# EXERCISE GOAL:
From the very first line down to the line containing "Click the Hello", write out the material exactly as it appears, and no more.

# SOURCE DATA:
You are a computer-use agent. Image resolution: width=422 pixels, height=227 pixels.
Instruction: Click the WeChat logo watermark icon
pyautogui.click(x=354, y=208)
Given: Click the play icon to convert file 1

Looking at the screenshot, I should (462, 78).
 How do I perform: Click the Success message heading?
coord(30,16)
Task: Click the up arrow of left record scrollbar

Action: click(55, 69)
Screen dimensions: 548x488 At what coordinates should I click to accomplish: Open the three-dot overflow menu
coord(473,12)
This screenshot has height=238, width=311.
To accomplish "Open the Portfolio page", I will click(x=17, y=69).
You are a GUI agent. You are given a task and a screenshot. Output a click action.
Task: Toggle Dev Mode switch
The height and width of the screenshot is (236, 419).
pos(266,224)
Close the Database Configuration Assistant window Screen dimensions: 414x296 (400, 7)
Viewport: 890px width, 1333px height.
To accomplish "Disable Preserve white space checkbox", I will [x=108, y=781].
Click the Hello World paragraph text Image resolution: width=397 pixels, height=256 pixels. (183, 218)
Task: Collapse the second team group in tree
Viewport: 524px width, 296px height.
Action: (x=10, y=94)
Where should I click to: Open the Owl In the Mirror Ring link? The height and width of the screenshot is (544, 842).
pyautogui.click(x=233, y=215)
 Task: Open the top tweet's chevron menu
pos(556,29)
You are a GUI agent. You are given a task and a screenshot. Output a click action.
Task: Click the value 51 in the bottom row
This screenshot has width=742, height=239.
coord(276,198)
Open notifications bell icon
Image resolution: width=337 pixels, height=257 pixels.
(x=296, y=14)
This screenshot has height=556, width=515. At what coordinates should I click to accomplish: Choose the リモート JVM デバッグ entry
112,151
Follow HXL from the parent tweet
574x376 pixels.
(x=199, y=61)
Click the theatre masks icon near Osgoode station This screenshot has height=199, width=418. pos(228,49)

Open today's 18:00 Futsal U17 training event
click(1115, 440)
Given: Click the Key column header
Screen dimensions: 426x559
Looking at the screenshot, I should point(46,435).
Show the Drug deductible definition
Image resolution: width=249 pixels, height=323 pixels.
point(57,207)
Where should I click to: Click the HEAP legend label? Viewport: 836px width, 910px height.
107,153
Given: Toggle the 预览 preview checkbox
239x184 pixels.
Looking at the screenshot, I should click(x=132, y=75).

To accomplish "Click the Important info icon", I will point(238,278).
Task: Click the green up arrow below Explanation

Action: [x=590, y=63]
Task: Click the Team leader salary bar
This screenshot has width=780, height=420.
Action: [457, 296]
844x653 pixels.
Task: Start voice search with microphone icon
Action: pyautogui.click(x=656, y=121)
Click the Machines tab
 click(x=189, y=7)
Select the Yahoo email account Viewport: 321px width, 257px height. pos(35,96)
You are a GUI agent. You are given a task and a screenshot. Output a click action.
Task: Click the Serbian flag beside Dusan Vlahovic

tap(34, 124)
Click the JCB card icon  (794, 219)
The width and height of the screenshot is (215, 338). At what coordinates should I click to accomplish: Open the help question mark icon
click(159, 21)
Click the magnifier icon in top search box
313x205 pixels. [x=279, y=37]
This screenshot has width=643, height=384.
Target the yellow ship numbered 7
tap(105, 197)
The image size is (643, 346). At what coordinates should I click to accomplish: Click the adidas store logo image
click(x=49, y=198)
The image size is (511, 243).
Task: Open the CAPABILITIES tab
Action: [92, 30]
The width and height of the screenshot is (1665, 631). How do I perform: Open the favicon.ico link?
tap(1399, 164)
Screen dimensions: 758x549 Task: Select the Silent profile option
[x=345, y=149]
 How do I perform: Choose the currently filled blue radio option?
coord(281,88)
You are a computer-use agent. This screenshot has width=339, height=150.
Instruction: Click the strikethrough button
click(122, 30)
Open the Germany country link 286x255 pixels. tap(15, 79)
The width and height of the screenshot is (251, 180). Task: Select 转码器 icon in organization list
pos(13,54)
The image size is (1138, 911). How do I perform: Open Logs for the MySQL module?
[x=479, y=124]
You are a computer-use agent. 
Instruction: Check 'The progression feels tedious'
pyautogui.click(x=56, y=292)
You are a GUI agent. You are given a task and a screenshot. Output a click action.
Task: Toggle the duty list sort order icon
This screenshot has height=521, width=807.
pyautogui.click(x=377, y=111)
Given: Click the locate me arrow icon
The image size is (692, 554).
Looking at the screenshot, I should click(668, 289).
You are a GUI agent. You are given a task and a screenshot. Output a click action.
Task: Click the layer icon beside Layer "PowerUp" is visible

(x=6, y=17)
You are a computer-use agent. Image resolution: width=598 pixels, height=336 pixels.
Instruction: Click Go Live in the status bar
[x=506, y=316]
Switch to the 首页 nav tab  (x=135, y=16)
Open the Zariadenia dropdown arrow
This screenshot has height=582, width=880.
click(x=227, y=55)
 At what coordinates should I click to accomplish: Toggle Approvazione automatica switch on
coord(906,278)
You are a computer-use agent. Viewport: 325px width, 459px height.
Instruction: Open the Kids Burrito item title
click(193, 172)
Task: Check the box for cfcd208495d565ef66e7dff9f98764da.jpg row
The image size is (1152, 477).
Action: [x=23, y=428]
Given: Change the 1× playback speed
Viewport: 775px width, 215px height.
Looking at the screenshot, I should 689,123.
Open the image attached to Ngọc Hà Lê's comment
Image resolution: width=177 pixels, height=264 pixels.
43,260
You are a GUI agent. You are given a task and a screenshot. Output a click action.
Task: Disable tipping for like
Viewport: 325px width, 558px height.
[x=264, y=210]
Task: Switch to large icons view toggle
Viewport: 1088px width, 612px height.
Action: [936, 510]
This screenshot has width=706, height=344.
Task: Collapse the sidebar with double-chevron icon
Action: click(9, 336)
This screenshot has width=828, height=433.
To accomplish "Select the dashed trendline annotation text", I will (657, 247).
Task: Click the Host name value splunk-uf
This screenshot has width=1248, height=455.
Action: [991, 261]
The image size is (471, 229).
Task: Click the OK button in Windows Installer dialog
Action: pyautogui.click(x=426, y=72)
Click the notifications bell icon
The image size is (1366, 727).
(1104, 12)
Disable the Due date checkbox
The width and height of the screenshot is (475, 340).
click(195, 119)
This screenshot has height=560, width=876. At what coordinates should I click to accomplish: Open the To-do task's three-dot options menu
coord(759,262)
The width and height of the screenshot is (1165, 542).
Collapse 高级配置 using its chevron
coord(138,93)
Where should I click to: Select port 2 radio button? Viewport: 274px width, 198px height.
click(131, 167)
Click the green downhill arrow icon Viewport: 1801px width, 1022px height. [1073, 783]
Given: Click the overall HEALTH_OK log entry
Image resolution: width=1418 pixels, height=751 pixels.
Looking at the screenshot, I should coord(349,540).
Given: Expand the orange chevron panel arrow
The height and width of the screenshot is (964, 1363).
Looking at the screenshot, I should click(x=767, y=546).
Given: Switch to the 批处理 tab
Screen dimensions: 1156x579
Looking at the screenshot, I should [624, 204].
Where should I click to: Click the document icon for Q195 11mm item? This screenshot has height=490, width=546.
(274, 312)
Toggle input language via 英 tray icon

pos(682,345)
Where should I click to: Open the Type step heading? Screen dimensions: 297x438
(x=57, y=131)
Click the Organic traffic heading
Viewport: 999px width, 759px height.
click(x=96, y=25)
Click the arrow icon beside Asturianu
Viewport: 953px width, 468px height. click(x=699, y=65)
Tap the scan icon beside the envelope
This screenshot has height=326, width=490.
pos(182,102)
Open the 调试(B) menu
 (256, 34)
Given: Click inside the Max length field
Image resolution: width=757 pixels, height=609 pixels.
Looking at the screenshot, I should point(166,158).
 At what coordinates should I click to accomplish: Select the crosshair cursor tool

# ANSWER TO THIS PROBLEM:
You are a computer-use agent. Image resolution: width=422 pixels, height=227 pixels.
Instruction: Click the WeChat logo watermark icon
pyautogui.click(x=354, y=208)
Given: Click the play icon to convert file 1

Looking at the screenshot, I should (462, 78).
 How do I perform: Click the Success message heading?
coord(30,16)
Task: Click the up arrow of left record scrollbar

Action: click(55, 69)
Screen dimensions: 548x488 At what coordinates should I click to accomplish: Open the three-dot overflow menu
coord(473,12)
This screenshot has height=238, width=311.
To accomplish "Open the Portfolio page", I will click(x=17, y=69).
You are a GUI agent. You are given a task and a screenshot. Output a click action.
Task: Toggle Dev Mode switch
The height and width of the screenshot is (236, 419).
pos(266,224)
Close the Database Configuration Assistant window Screen dimensions: 414x296 (400, 7)
Viewport: 890px width, 1333px height.
To accomplish "Disable Preserve white space checkbox", I will [x=108, y=781].
Click the Hello World paragraph text Image resolution: width=397 pixels, height=256 pixels. (183, 218)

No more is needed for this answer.